I think we should seek correctives in careful reading and pondering of scripture. Sound doctrine can change behavior. James 1:27 comes to mind: “Pure religion and undefiled before God the Father is this, To visit the fatherless and widows in their affliction, and to keep himself unspotted from the world.” Much of the work of a church should be directed toward seeing that the quiet and unglorified work of rescuing those in trouble, ministering to the sick and afflicted, and liberating the captive. It is not just the pastor who should be doing these things–it the work of all who follow Christ. This work is best undertaken in smallish congregations, where members can know each other and through service learn to better love each other.
Beautifully said. Could not agree with you more. I live in the Rockford, IL. area, and there are a total of 8 Mega Churches in an economically deprived area with a population of about 200,000 people. It is obscene how much they take, and do not return. Everytime I drive past one, the words “hedonism, tower, and babylon” ring in my head. I will be adding Walmart to the list.
I’m an Anglican (not Episcopalian), so I don’t experience mega churches. But I still notice the phenomenon both around me and on TV. If I were Baptist, I wouldn’t attend a mega church because it appears to put the pastor ahead of Christ, and I suspect all those who attend that kind of church won’t be among the chosen at the end of the world someday. Maybe I won’t either, so I’m not trying to be the pious one. The pastor at my church humbles himself before God. I find mega churches to be tacky.
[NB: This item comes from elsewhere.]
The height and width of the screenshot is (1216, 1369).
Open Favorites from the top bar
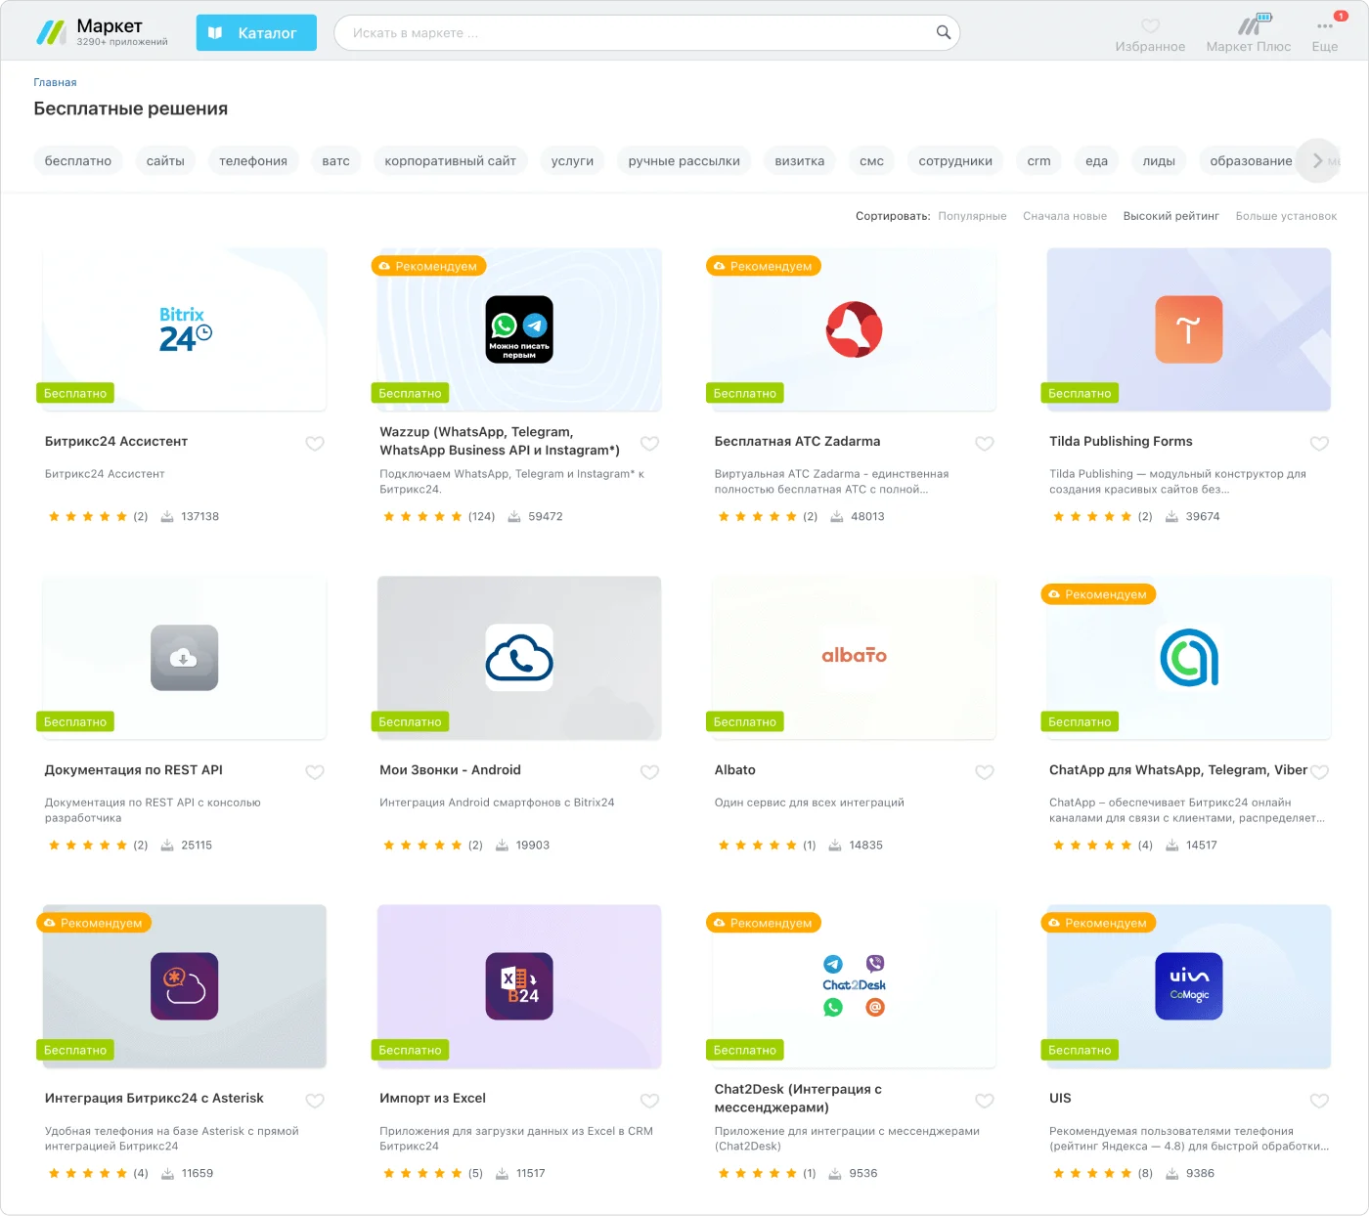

I suspect those who attend them like the idea that they are apart of something big and special. But what is special were the few shepherds tending their flocks until the angels proclaimed to them the birth of Christ over 2,000 years ago.
Mega, moderate, or mini may matter re: the pastor’s (“leader’s”) $$$, but irrelevant re: #ChurchToo, (article link posted on @wartwatch). Watching for the institutional church to clean up its act and evidence leadership. Long wait.